- [Goal of the exercise]
Copy the rows verbatim, starting at the first row and ending at the line containing "Looking at the", with both of those lines included. Leave the pictures out of your copy.

- [Exercise data]
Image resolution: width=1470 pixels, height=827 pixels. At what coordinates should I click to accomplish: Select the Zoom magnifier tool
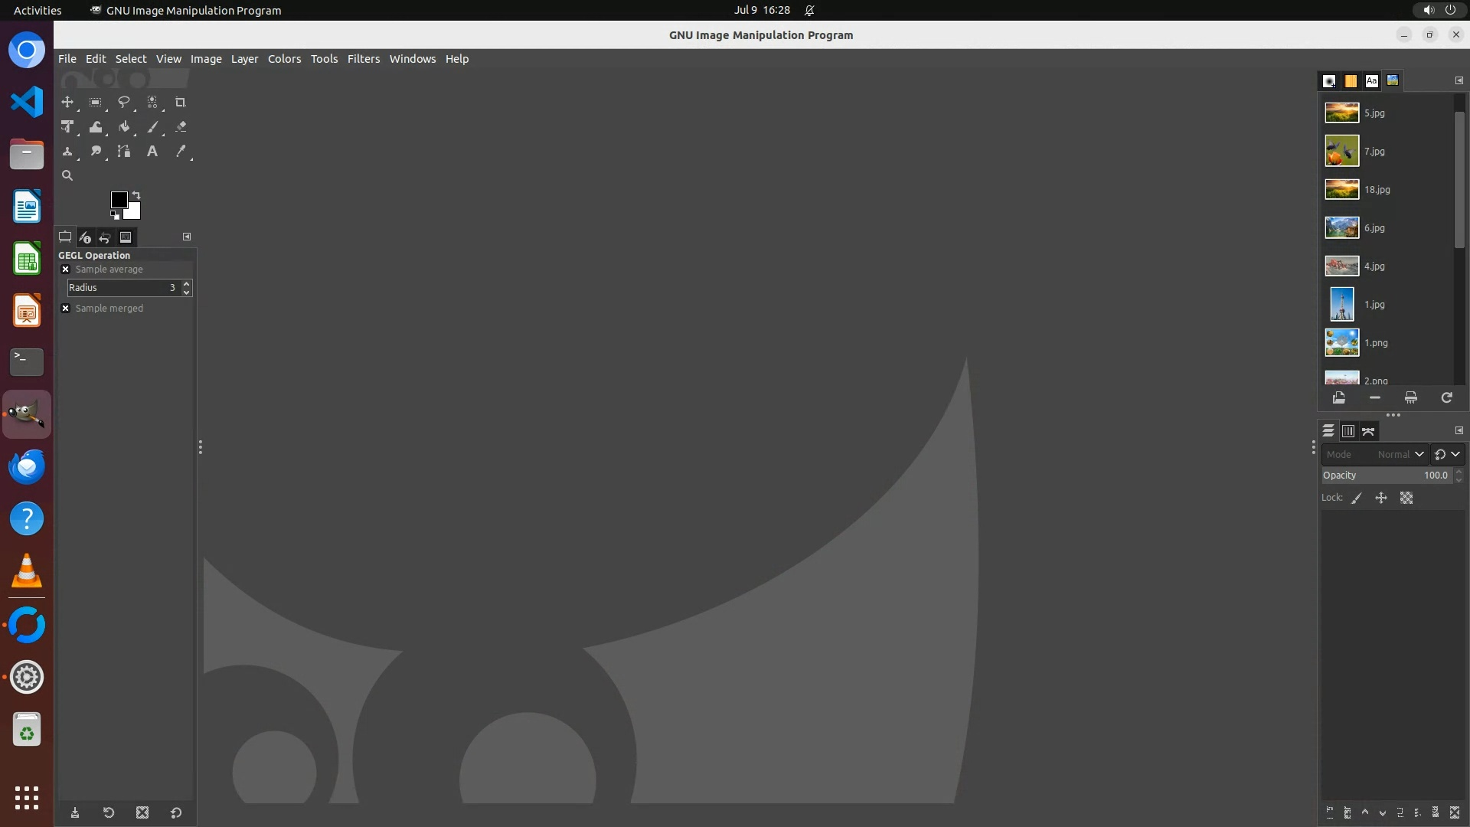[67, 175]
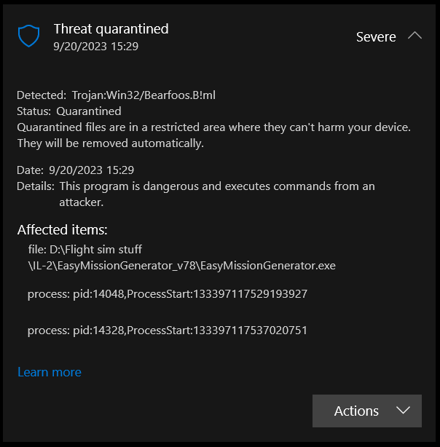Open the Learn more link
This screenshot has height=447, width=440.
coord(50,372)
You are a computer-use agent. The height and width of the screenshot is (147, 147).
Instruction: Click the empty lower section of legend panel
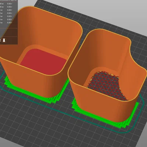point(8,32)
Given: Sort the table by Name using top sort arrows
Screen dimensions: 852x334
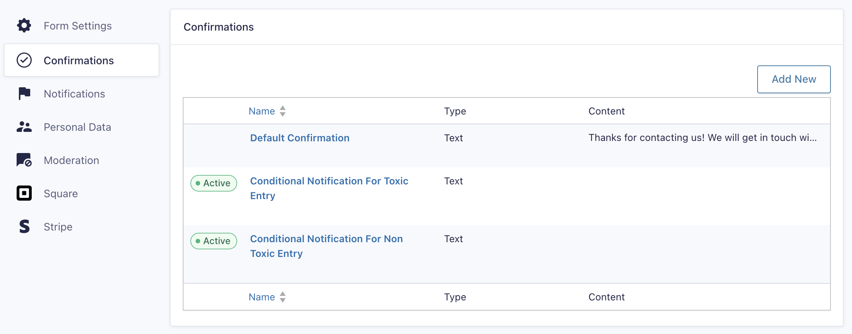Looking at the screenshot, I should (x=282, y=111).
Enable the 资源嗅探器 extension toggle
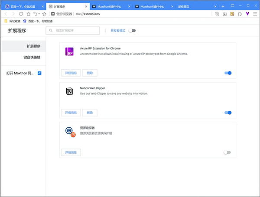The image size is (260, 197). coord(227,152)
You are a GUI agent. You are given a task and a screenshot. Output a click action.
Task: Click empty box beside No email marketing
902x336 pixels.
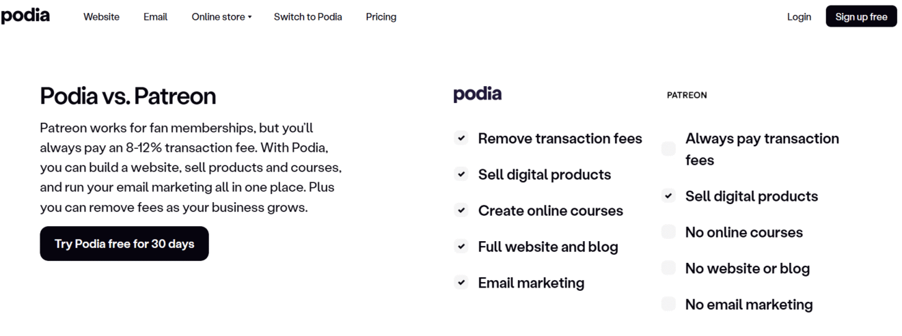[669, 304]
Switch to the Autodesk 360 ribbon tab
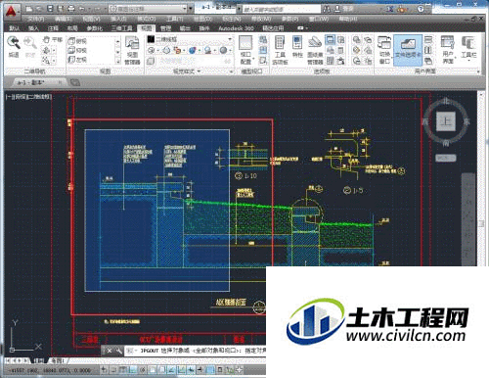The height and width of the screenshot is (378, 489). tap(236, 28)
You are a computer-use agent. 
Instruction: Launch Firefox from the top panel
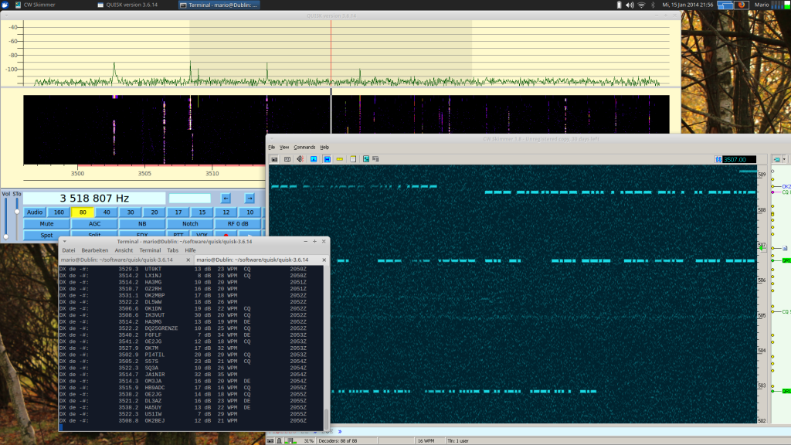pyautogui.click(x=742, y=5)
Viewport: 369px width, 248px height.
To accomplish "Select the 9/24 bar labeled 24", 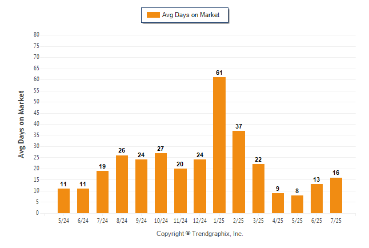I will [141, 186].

- [Completed task]
Image resolution: width=1470 pixels, height=827 pixels. At what coordinates should I click to accomplish: Select the Zoom magnifier tool
[67, 175]
Open the Learn more link
This screenshot has height=447, width=440.
coord(50,372)
You are a computer-use agent. The height and width of the screenshot is (147, 147).
Instruction: Click the empty lower section of legend panel
point(8,32)
Given: Sort the table by Name using top sort arrows
Screen dimensions: 852x334
Looking at the screenshot, I should (x=282, y=111).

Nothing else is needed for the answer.